| Omar Badsha|| Letter to Farzanah|
Omar Badsha Wikipedia
Omar Badsha is a South African documentary photographer, artist, political and trade union activist and an historian. He has exhibited his art in South Africa and internationally. In 2015 he won the Arts & Culture Trust (ACT) Lifetime Achievement Award for Visual Art.
Badsha was born in Durban, KwaZulu-Natal on 27 June 1945. He is a third generation South African of Indian origin and comes from a Gujarati Muslim Sunni Vohra family. His father Ebrahim Badsha was one of the South African pioneer black artists and a founding member of Bantu, Indian, Coloured Arts (BICA) organisation started by Durban artists in 1951.
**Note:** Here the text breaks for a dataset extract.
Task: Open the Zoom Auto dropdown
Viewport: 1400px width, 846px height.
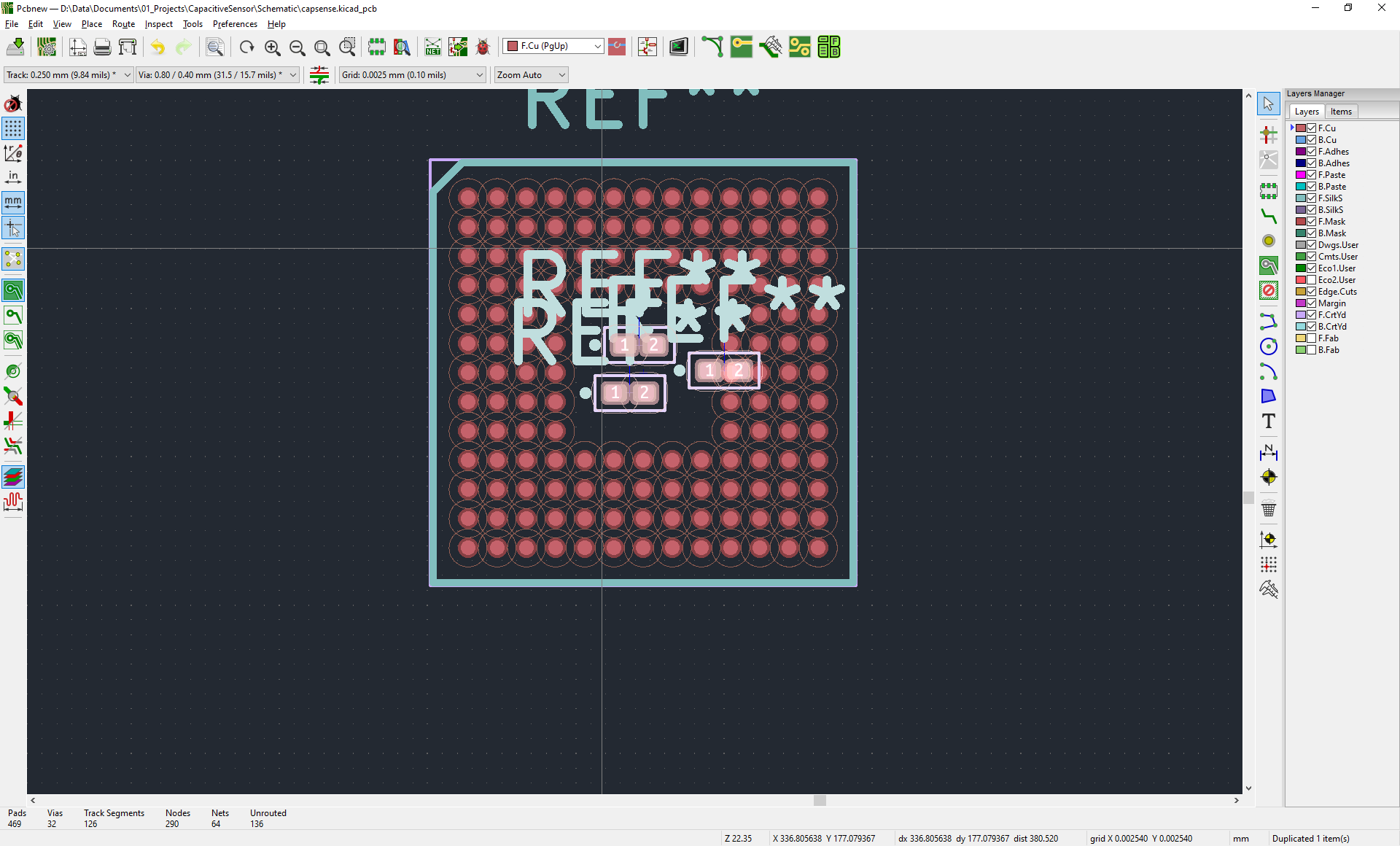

In the early 1960s, Badsha produced "resistance art" and won a number of awards including Sir Basil Schonland prize in 1965 and the Oppenheimer award in 1969 after his work was featured in the Johannesburg exhibition Artists of Fame and Promise. He became an anti-apartheid activist during his high schools days. He was one of the activists who revived the Natal Indian Congress in the 1970s and the independent left wing trade union movement that grew out of the famous 1973 Durban strikes. Badsha established and was the first secretary of the Chemical Workers Industrial Union. During this time he was detained and harassed. He was denied a passport and never allowed to travel outside the country until 1990.
In 1982 Badsha cofounded the multiracial organization Afrapix. They took photojournalistic photographs of effects and impact of apartheid with the aim to create a picture library and "stimulate documentary photography". He is also the founder of South African History Online, South Africa's largest history website.
He is the author of a number of photographic books. His first book was A Letter to Farzanah, was banned immediately after its publication in 1979.